Puis, le duo reviendra vers ses terres originelles que sont Venom et Celtic Frost. Il ne cessera d’ailleurs de le faire au cours de sa carrière : Blaze In The Northern Sky était déjà dans cette veine, et s’avère bien plus écoutable que les disques suivants, successions de blastbeats aussi fatiguant que stériles, tuant la vraie puissance de la musique. En effet, les riffs de guitare, ces cavalcades incessantes et glaciales, inspirées directement des soli de Fast Eddie Clarke sur le morceau « Overkill » de Motorhead, avaient de l’idée, et auraient pu aboutir à une musique à la force artistique bien plus grande. Mais la recherche de l’extrémisme fut la plus forte, dans le but avoué de sélectionner au maximum l’auditoire plutôt que de faire avancer la musique.
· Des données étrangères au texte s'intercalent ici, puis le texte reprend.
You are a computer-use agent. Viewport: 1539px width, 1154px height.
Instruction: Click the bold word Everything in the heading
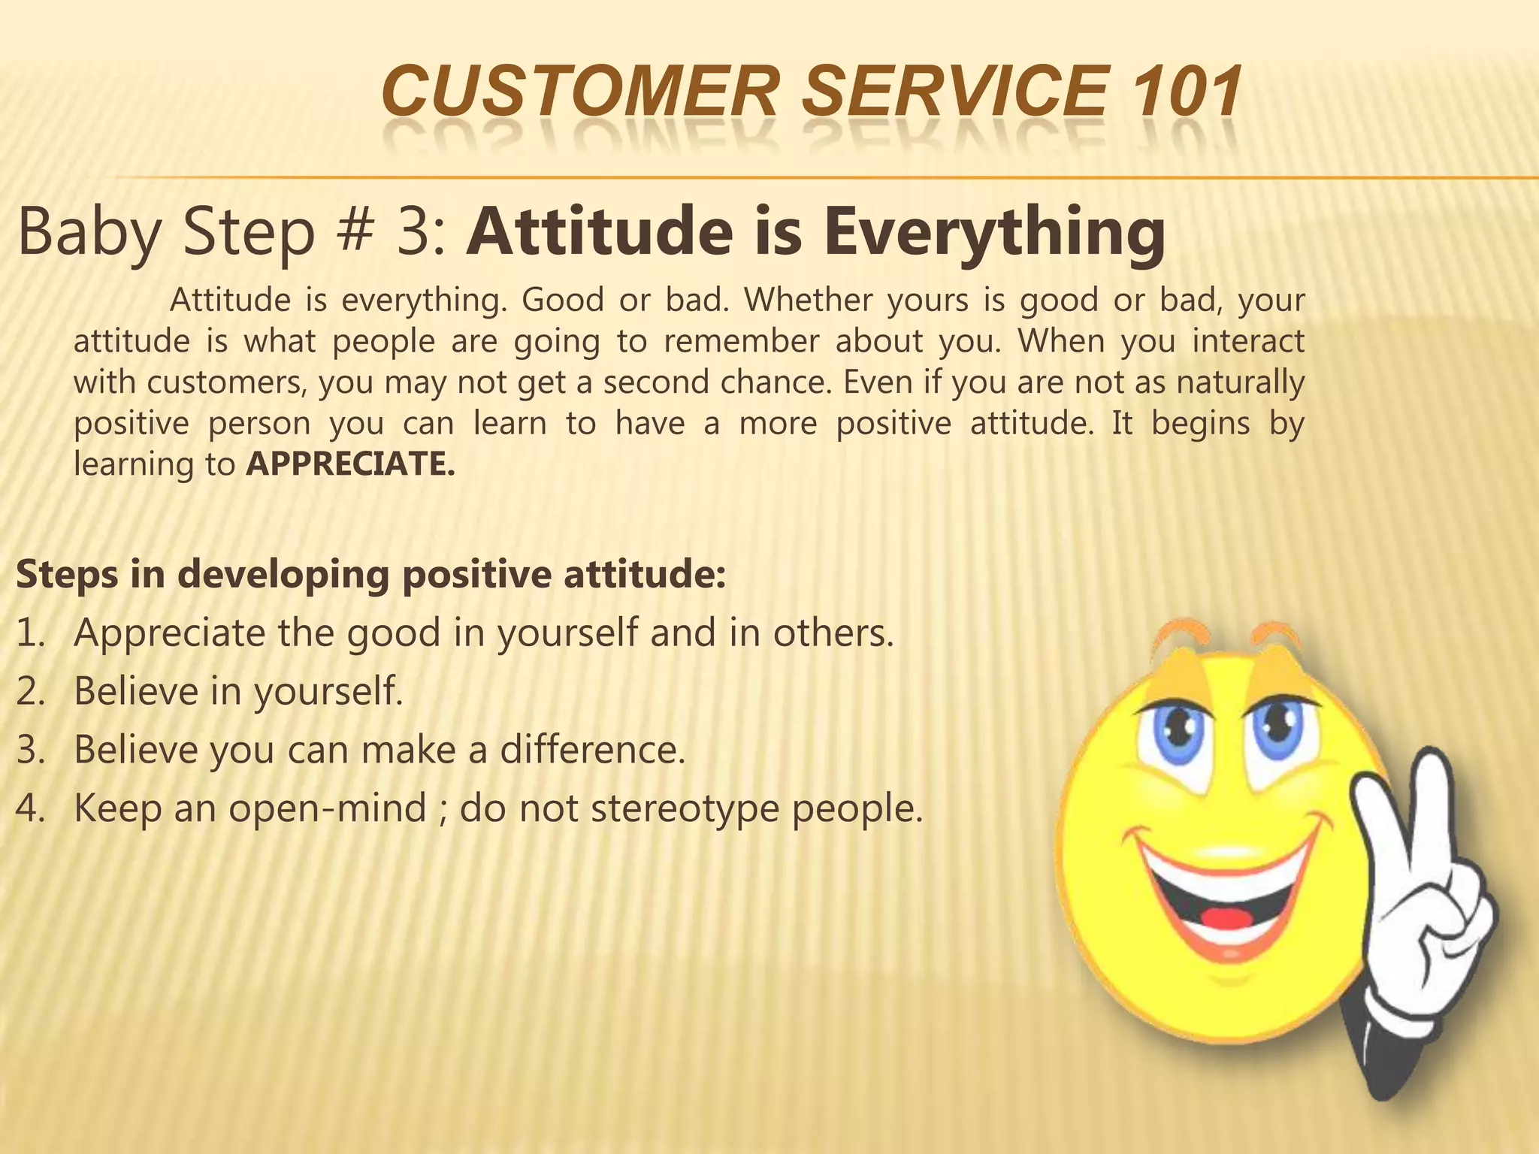pyautogui.click(x=994, y=231)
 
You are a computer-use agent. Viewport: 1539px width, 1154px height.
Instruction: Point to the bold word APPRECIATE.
pyautogui.click(x=350, y=464)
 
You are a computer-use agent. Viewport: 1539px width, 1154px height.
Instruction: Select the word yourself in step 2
pyautogui.click(x=328, y=692)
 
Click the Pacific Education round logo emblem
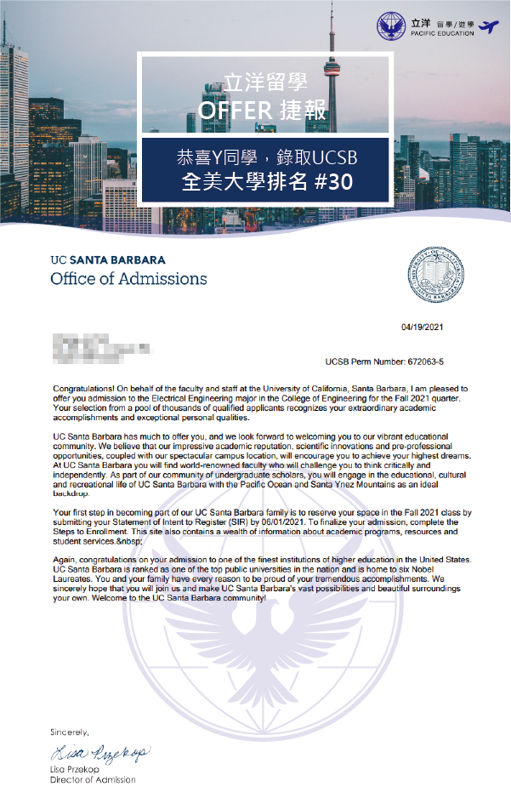click(x=392, y=26)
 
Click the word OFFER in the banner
click(x=234, y=110)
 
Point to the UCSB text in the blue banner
click(x=321, y=157)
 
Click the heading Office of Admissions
click(x=128, y=278)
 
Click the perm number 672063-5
click(x=445, y=362)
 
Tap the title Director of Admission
click(x=92, y=779)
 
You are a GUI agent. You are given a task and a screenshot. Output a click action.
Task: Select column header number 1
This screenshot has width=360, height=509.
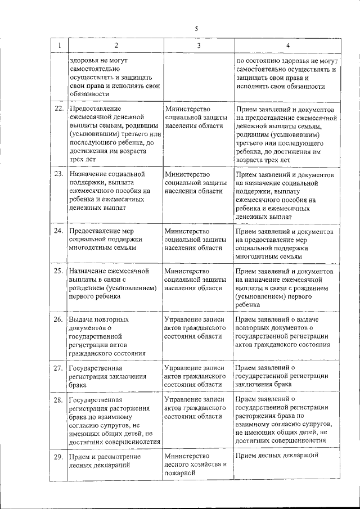[x=58, y=44]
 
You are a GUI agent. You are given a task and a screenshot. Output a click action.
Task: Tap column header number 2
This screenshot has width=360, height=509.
[x=115, y=44]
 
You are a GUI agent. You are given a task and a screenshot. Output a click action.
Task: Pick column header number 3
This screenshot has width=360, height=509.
[x=198, y=44]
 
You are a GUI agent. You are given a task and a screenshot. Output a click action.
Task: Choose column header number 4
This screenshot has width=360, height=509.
[x=287, y=44]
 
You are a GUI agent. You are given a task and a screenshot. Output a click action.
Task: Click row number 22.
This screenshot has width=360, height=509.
[x=58, y=109]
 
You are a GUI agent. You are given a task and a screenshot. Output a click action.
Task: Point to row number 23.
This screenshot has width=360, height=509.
[x=58, y=174]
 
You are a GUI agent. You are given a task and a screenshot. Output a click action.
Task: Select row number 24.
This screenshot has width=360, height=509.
[x=58, y=231]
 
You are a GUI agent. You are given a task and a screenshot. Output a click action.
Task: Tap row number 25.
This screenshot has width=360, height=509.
[x=58, y=271]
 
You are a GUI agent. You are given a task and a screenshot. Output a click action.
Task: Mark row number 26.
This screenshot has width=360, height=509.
[x=58, y=319]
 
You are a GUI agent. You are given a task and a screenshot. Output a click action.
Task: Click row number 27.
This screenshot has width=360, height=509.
[x=58, y=368]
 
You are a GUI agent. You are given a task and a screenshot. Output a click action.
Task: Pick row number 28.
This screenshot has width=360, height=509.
[x=58, y=400]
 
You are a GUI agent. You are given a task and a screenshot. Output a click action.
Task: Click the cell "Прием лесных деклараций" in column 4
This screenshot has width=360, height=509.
[x=278, y=456]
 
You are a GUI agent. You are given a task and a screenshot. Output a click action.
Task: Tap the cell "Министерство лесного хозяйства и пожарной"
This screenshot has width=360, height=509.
[x=195, y=465]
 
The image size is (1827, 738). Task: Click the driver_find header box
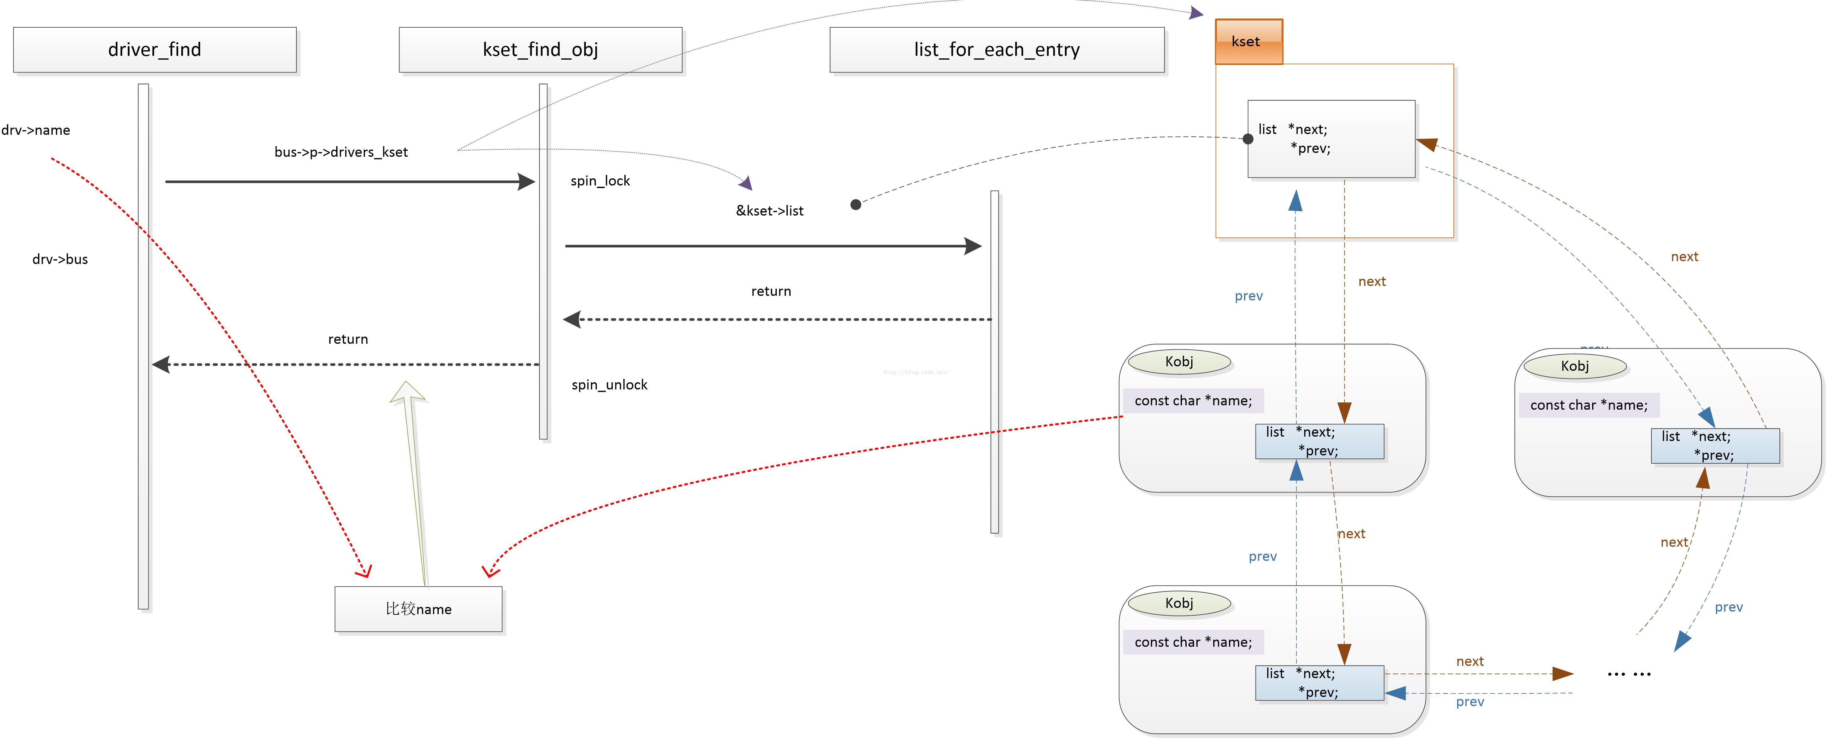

Le virage aura donc lieu bien plus tard. La seconde génération de Black-Metal réduite en cendres à la suite des différents scandales évoqués plus haut, elle va pourtant en engendrer une troisième qui va s’inspirer de la musique et de l’image sulfureuse, tout en lui injectant des contours plus acceptables pour le plus grand nombre d’adolescents. Les nouveaux noms se nomment Cradle Of Filth, Dimmu Borgir…. Ils reprennent les corpse-paints, les poses dans les forêts sombres, mais injectent des claviers, des chœurs féminins et des orchestrations pour donner une dimension plus romantique. Tout cela va bien évidemment ulcérer les purs et durs du Black-Metal que sont Ivar Enger et Fenriz, qui décident aussitôt de faire évoluer leur Metal vers ce qui fut le terreau initial du groupe plutôt que de servir de caution à un genre musical dans lequel ils ne se reconnaissent plus. Ils vont d’abord chercher dans un Crust-Punk agressif mais plutôt terne, qui va éloigner les vieux fans sans en ramener de nouveaux. Darkthrone est de plus en plus isolé sur son île, et plus personne ne semble suivre leur trajectoire artistique. The Underground Resistance apparaît dans le paysage musical en 2013 sans que l’on attende quoi que ce soit de plus que son prédécesseur, Circle The Wagons, en 2010. Ils avaient certes atteint une certaine respectabilité qui leur permet d’atteindre la 23ème place des classements norvégiens. Mais cela n’empêche pas Fenriz de conserver son travail d’employé à la Poste nationale. Ce nouvel album est pourtant un tournant important dans leur carrière. S’ils ont acquis une respectabilité musicale par leurs albums Black des années 90, désormais jugés avec la patine et le recul des années passées, Darkthrone n’est plus à la hauteur des discours d’esthète que le batteur-maître à penser distille sur le net. Si il est toujours un fin connaisseur du Heavy-Metal, pour moi, rien ne transparaît vraiment dans sa musique.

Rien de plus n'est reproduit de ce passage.